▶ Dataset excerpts
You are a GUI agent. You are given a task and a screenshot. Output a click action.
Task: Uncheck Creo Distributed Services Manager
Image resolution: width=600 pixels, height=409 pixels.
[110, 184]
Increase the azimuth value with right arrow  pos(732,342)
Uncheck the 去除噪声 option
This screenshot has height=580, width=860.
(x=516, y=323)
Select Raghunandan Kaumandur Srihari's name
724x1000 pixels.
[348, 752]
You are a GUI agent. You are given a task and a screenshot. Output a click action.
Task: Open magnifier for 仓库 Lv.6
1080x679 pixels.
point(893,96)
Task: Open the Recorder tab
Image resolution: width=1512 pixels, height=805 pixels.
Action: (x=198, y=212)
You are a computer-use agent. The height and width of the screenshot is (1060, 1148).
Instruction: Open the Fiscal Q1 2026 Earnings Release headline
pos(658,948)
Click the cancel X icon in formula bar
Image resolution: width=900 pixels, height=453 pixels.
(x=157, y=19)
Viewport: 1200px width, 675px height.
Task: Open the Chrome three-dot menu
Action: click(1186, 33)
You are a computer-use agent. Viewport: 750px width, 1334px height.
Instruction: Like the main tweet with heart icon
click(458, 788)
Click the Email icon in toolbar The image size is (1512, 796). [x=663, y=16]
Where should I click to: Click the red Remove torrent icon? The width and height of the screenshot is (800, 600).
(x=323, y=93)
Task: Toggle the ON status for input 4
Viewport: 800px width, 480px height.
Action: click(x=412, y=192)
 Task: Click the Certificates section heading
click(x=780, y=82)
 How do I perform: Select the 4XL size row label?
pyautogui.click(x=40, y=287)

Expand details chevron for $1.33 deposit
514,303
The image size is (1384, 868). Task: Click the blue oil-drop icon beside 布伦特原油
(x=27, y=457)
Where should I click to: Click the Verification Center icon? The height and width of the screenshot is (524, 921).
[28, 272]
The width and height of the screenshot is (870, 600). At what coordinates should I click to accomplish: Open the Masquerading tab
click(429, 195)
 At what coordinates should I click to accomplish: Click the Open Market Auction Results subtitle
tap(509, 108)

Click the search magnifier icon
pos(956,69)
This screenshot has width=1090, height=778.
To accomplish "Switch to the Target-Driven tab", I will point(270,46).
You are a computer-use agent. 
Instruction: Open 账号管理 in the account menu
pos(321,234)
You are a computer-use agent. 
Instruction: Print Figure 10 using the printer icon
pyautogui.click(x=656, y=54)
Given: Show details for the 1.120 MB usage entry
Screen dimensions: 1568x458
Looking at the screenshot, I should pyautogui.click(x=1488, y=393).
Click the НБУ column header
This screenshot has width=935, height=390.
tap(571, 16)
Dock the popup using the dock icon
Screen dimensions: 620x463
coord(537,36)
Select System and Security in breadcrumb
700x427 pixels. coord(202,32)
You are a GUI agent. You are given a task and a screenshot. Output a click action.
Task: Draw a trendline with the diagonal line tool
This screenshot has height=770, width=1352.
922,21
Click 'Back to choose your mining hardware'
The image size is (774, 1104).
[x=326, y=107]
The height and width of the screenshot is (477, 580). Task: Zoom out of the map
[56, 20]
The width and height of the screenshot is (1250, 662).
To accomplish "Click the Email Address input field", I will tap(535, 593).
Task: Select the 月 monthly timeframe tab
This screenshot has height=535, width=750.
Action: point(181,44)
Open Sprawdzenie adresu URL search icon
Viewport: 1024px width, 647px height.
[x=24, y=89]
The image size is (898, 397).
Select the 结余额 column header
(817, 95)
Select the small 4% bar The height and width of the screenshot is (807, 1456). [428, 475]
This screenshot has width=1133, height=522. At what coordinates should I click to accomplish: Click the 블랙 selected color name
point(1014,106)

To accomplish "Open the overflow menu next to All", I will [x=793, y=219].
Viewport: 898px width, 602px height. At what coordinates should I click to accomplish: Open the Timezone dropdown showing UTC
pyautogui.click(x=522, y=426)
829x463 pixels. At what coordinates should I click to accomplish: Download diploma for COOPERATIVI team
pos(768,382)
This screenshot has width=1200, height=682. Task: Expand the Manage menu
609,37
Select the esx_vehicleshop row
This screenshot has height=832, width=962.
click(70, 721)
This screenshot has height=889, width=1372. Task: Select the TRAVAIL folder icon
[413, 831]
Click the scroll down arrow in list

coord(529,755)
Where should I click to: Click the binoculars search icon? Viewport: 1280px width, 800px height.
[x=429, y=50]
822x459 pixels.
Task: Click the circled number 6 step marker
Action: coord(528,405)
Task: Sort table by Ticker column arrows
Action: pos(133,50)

▶ Description of the task
Write out the data above again, word for word.

▶ Solution to the exercise
You are a GUI agent. You are given a task and a screenshot. Output a click action.
Task: Uncheck Creo Distributed Services Manager
Image resolution: width=600 pixels, height=409 pixels.
[110, 184]
Increase the azimuth value with right arrow  pos(732,342)
Uncheck the 去除噪声 option
This screenshot has height=580, width=860.
(x=516, y=323)
Select Raghunandan Kaumandur Srihari's name
724x1000 pixels.
[348, 752]
You are a GUI agent. You are given a task and a screenshot. Output a click action.
Task: Open magnifier for 仓库 Lv.6
1080x679 pixels.
point(893,96)
Task: Open the Recorder tab
Image resolution: width=1512 pixels, height=805 pixels.
Action: (x=198, y=212)
You are a computer-use agent. The height and width of the screenshot is (1060, 1148).
Instruction: Open the Fiscal Q1 2026 Earnings Release headline
pos(658,948)
Click the cancel X icon in formula bar
Image resolution: width=900 pixels, height=453 pixels.
(x=157, y=19)
Viewport: 1200px width, 675px height.
Task: Open the Chrome three-dot menu
Action: click(1186, 33)
You are a computer-use agent. Viewport: 750px width, 1334px height.
Instruction: Like the main tweet with heart icon
click(458, 788)
Click the Email icon in toolbar The image size is (1512, 796). [x=663, y=16]
Where should I click to: Click the red Remove torrent icon? The width and height of the screenshot is (800, 600).
(x=323, y=93)
Task: Toggle the ON status for input 4
Viewport: 800px width, 480px height.
Action: click(x=412, y=192)
 Task: Click the Certificates section heading
click(x=780, y=82)
 How do I perform: Select the 4XL size row label?
pyautogui.click(x=40, y=287)

Expand details chevron for $1.33 deposit
514,303
The image size is (1384, 868). Task: Click the blue oil-drop icon beside 布伦特原油
(x=27, y=457)
Where should I click to: Click the Verification Center icon? The height and width of the screenshot is (524, 921).
[28, 272]
The width and height of the screenshot is (870, 600). At what coordinates should I click to accomplish: Open the Masquerading tab
click(429, 195)
 At what coordinates should I click to accomplish: Click the Open Market Auction Results subtitle
tap(509, 108)

Click the search magnifier icon
pos(956,69)
This screenshot has width=1090, height=778.
To accomplish "Switch to the Target-Driven tab", I will point(270,46).
You are a computer-use agent. 
Instruction: Open 账号管理 in the account menu
pos(321,234)
You are a computer-use agent. 
Instruction: Print Figure 10 using the printer icon
pyautogui.click(x=656, y=54)
Given: Show details for the 1.120 MB usage entry
Screen dimensions: 1568x458
Looking at the screenshot, I should pyautogui.click(x=1488, y=393).
Click the НБУ column header
This screenshot has width=935, height=390.
tap(571, 16)
Dock the popup using the dock icon
Screen dimensions: 620x463
coord(537,36)
Select System and Security in breadcrumb
700x427 pixels. coord(202,32)
You are a GUI agent. You are given a task and a screenshot. Output a click action.
Task: Draw a trendline with the diagonal line tool
This screenshot has height=770, width=1352.
922,21
Click 'Back to choose your mining hardware'
The image size is (774, 1104).
[x=326, y=107]
The height and width of the screenshot is (477, 580). Task: Zoom out of the map
[56, 20]
The width and height of the screenshot is (1250, 662).
To accomplish "Click the Email Address input field", I will tap(535, 593).
Task: Select the 月 monthly timeframe tab
This screenshot has height=535, width=750.
Action: point(181,44)
Open Sprawdzenie adresu URL search icon
Viewport: 1024px width, 647px height.
[x=24, y=89]
The image size is (898, 397).
Select the 结余额 column header
(817, 95)
Select the small 4% bar The height and width of the screenshot is (807, 1456). [428, 475]
This screenshot has width=1133, height=522. At what coordinates should I click to accomplish: Click the 블랙 selected color name
point(1014,106)

To accomplish "Open the overflow menu next to All", I will [x=793, y=219].
Viewport: 898px width, 602px height. At what coordinates should I click to accomplish: Open the Timezone dropdown showing UTC
pyautogui.click(x=522, y=426)
829x463 pixels. At what coordinates should I click to accomplish: Download diploma for COOPERATIVI team
pos(768,382)
This screenshot has width=1200, height=682. Task: Expand the Manage menu
609,37
Select the esx_vehicleshop row
This screenshot has height=832, width=962.
click(70, 721)
This screenshot has height=889, width=1372. Task: Select the TRAVAIL folder icon
[413, 831]
Click the scroll down arrow in list

coord(529,755)
Where should I click to: Click the binoculars search icon? Viewport: 1280px width, 800px height.
[x=429, y=50]
822x459 pixels.
Task: Click the circled number 6 step marker
Action: coord(528,405)
Task: Sort table by Ticker column arrows
Action: pos(133,50)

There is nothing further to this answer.